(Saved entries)

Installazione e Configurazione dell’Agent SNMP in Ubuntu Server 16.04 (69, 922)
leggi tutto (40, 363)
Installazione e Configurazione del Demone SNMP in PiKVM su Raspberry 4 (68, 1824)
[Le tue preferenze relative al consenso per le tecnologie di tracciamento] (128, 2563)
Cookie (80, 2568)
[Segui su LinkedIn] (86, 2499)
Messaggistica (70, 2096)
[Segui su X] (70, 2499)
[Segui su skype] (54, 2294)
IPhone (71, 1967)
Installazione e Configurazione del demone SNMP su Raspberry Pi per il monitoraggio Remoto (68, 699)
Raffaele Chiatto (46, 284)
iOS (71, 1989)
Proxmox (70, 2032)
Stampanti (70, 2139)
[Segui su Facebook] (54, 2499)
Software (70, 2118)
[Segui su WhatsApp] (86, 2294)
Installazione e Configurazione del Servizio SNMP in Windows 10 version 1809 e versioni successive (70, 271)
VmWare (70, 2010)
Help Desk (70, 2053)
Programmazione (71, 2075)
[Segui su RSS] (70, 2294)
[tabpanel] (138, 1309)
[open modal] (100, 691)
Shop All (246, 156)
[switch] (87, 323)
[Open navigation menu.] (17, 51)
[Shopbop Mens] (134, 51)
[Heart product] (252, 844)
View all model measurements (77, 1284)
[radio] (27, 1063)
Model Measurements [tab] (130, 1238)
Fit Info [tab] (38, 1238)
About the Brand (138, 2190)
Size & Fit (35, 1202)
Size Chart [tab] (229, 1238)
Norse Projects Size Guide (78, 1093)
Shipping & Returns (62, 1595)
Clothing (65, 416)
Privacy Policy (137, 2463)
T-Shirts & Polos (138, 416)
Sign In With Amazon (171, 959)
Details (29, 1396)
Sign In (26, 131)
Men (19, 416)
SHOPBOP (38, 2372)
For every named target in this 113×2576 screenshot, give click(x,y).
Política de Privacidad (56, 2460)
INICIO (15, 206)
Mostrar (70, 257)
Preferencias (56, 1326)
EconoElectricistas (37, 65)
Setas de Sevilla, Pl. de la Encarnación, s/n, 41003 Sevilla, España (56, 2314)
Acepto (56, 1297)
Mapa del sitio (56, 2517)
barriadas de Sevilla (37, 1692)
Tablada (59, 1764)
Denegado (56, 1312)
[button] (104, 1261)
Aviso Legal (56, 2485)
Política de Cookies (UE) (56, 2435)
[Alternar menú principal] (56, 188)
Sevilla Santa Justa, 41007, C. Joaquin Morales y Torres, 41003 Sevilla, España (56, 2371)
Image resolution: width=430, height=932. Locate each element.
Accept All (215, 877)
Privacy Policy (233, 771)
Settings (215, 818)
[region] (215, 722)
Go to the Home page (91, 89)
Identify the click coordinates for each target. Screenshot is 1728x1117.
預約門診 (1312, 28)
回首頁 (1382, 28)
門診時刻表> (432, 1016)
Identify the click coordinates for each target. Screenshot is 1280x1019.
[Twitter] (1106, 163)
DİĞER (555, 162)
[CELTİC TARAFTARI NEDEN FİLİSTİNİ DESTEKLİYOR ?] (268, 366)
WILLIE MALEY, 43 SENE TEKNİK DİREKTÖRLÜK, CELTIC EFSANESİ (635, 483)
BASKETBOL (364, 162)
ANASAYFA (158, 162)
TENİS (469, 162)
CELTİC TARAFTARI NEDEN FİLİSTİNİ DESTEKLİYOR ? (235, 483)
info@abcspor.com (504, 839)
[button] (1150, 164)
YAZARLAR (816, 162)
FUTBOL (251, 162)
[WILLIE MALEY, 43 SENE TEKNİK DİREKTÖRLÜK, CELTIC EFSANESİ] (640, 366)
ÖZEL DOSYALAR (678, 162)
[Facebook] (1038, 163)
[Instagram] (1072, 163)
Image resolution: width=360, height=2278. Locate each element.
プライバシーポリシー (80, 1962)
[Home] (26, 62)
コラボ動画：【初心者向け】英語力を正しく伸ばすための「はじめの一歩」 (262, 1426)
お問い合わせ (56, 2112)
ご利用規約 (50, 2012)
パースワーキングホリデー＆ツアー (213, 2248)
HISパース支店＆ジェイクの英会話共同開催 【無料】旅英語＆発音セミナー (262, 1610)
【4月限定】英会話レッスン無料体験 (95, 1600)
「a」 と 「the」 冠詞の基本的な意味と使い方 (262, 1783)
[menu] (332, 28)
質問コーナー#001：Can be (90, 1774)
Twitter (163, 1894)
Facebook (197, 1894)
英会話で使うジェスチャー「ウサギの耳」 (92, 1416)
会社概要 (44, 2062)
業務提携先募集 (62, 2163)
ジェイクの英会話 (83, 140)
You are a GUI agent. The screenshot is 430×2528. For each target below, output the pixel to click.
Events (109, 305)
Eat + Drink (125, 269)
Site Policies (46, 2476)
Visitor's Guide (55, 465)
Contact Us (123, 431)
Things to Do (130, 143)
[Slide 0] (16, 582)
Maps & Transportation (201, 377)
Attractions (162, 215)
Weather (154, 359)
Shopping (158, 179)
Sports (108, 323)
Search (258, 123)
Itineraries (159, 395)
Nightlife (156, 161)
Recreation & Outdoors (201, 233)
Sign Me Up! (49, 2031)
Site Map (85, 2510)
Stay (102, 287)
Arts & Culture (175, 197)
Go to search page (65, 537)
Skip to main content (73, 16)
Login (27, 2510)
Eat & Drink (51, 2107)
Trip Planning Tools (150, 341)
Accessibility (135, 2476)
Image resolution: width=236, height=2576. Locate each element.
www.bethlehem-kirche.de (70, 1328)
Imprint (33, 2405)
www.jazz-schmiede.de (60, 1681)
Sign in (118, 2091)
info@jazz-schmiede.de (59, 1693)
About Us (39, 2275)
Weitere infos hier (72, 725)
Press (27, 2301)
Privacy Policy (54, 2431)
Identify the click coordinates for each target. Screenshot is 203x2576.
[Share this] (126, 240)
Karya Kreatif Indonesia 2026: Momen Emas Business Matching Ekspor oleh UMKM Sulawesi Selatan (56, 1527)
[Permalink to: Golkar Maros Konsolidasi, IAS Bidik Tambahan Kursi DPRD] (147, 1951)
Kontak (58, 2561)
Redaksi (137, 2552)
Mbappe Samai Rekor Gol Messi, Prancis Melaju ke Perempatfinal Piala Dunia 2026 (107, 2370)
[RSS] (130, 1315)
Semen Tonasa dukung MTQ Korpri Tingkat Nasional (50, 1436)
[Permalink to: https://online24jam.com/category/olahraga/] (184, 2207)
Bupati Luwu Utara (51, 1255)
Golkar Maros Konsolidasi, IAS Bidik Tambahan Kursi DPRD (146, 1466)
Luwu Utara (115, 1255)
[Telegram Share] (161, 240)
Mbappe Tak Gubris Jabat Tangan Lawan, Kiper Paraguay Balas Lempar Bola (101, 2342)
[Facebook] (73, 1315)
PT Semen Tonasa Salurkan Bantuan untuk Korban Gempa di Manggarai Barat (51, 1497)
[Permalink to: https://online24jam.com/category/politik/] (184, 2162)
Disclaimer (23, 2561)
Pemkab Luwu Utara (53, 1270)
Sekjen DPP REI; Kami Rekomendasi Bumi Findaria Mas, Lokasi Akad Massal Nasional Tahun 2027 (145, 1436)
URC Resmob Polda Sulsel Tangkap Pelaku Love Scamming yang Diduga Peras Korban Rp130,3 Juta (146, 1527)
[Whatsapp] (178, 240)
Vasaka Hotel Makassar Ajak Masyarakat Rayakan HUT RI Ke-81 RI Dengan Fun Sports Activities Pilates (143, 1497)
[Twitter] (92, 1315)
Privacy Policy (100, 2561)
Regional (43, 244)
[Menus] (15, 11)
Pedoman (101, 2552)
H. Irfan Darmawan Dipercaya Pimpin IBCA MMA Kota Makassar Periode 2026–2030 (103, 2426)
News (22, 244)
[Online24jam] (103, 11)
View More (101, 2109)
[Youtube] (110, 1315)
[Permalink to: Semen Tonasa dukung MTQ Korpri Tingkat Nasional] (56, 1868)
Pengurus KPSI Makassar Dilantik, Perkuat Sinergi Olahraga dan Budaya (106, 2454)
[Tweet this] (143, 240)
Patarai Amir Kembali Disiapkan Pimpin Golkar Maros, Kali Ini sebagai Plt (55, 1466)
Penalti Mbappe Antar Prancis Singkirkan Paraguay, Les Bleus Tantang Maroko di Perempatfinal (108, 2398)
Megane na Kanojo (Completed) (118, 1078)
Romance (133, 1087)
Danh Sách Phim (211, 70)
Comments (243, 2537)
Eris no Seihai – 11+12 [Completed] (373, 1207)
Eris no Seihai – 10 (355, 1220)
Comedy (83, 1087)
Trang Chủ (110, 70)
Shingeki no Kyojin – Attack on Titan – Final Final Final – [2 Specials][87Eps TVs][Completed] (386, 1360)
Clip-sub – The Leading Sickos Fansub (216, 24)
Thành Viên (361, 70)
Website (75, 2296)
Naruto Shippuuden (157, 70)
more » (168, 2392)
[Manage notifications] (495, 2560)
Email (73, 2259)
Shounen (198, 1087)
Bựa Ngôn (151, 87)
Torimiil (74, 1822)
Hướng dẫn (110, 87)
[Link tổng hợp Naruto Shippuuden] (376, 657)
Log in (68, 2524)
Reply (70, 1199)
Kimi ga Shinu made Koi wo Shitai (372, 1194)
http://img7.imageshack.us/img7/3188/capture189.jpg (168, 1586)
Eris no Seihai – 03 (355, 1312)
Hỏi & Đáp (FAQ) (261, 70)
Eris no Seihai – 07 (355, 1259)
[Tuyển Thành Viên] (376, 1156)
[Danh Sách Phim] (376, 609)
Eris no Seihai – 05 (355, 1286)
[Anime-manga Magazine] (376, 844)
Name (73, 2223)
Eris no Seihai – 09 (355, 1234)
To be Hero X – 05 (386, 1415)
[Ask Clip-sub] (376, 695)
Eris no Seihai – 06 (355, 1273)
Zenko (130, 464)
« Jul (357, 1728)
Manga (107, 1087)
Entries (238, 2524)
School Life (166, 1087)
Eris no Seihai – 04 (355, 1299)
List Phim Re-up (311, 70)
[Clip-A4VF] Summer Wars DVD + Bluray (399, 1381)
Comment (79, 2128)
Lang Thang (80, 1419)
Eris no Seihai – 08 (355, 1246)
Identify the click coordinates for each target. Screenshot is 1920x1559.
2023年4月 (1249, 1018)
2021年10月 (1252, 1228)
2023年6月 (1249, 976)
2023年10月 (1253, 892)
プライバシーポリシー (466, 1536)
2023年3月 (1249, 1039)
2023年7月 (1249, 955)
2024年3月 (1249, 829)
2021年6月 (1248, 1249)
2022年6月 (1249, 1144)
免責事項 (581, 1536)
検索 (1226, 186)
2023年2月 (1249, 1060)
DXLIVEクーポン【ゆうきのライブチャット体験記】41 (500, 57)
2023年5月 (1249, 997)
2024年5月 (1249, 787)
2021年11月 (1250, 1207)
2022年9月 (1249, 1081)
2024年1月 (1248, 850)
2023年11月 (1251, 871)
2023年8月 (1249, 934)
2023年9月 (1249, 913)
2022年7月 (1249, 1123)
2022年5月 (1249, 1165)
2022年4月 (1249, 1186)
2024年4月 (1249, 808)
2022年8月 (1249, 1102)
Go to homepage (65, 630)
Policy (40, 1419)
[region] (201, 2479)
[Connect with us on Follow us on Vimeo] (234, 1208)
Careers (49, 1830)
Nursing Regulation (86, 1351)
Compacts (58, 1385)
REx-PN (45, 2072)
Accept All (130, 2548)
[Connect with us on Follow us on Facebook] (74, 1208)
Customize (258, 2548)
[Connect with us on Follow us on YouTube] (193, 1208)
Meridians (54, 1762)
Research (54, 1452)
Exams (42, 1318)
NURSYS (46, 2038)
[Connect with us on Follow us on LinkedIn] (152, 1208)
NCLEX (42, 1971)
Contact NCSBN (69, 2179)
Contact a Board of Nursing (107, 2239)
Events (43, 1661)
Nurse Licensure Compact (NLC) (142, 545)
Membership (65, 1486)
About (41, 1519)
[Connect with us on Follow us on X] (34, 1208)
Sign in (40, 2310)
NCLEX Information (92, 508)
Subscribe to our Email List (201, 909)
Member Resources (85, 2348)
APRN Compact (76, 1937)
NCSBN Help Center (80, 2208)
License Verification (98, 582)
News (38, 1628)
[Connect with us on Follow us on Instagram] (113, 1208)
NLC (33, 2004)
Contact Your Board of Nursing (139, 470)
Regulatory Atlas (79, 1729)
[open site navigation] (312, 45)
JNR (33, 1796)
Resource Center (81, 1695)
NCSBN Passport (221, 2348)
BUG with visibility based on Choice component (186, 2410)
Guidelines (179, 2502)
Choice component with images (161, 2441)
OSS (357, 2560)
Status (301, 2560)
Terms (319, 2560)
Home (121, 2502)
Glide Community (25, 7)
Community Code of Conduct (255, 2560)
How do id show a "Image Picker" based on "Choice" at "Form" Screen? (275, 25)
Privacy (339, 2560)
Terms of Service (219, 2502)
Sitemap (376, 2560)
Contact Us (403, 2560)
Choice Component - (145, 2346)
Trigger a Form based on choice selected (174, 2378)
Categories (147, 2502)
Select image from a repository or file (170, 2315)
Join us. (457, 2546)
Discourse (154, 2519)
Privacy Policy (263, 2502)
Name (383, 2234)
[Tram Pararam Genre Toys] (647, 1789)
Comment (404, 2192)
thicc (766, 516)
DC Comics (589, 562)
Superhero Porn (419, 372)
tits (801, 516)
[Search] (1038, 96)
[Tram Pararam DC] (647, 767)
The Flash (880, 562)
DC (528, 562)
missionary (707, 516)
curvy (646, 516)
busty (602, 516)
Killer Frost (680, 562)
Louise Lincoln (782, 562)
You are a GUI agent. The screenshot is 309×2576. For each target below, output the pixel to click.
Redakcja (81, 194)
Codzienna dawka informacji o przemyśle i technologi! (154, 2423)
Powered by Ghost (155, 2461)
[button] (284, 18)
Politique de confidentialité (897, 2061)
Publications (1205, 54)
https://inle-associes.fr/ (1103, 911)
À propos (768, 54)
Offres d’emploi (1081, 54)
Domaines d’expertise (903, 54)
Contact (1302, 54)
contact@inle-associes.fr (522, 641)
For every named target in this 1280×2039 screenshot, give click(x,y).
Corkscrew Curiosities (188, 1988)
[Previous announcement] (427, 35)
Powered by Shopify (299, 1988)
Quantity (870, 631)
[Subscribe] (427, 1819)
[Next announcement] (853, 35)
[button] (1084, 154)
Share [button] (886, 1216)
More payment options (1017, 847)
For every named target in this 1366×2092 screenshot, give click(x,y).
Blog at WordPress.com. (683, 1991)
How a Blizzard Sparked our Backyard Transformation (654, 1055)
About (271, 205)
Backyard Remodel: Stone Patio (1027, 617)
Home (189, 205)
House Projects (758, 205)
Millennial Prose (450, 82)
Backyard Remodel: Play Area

EXERCISE:
Whenever a line in the records above contains the string "Configurazione", copy that line.

RESULT:
Installazione e Configurazione dell’Agent SNMP in Ubuntu Server 16.04 (69, 922)
Installazione e Configurazione del Demone SNMP in PiKVM su Raspberry 4 (68, 1824)
Installazione e Configurazione del demone SNMP su Raspberry Pi per il monitoraggio Remoto (68, 699)
Installazione e Configurazione del Servizio SNMP in Windows 10 version 1809 e versioni successive (70, 271)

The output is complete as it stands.